ColdFire Autumn IPA. No, I don’t know what an “Autumn” IPA is either so let’s pretend that word isn’t really there. Unless they mean that it’s a seasonal ale, in which case I’m good with it.
The beer itself has a pleasant but not overbearing hop nose, citrus over resin but a little resin is in there to mix it up. The middle has a slug of malt that rolls over the tongue but it’s brushed away swiftly by the effervescence of the beer, leaving the bitterness behind. It’s a mellow bitterness though, a slow burn. I can’t say this beer has weight to it but it’s not a feather, either. Overall, I’d give it another go.
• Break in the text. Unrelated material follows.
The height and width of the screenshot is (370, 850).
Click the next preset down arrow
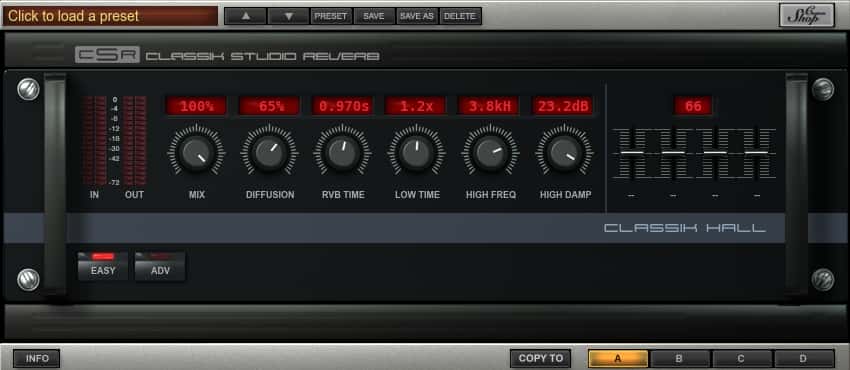288,16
The phrase means “who benefits” but I’ve seen this attached to a larger comment, “Whenever I see a situation I do not understand, I ask myself, ‘who benefits?'” Sayings like this have been around for awhile-I’ve seen it in French but I’m inclined to believe it has its roots in Italian, due to their long history of banking, coupled with an alternate phrasing of ‘who profits’-however it seems especially relevant now.
Because why would Trump pick the most entrenched, wealthy and least educated candidates to lead positions in government that we have seen in decades? People who have either zero qualifications to lead their respective positions, dubious beliefs leading them to be questionable leaders of those organizations, or have outright hostile positions on the function of those bureaus are being selected to lead them…but why?
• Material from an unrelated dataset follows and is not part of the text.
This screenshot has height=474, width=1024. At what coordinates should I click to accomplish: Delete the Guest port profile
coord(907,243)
John Scalzi said on his Twitter feed, “Because ‘fuck you, that’s why’ is a possible reason for every cabinet pick,” and while that notion feels appealing, it’s also a little glib. I don’t blame Scalzi: while the man is very smart, Twitter is bent towards glibness.
No, it strikes me that what is much more likely is that Trump is about to engage in the far-right playbook: diminish or eliminate every gov’t function that isn’t militaristic, while making as much possible money as he personally can from the position he is in. He’s inexperienced-which means that when it comes to policy, those entrenched in power (Pence, Ryan, McConnell to name a few) are able to take advantage of that, providing direction that he’s unwilling to go against, because he doesn’t want to look like a fool. Plus Trump is arrogant, which means that differing opinions have zero weight with him, even if they come from authorities on the subject. He couldn’t push against authority even if he wanted to, because he’s too steadfast in his own assurance that he’s right, too afraid to be wrong.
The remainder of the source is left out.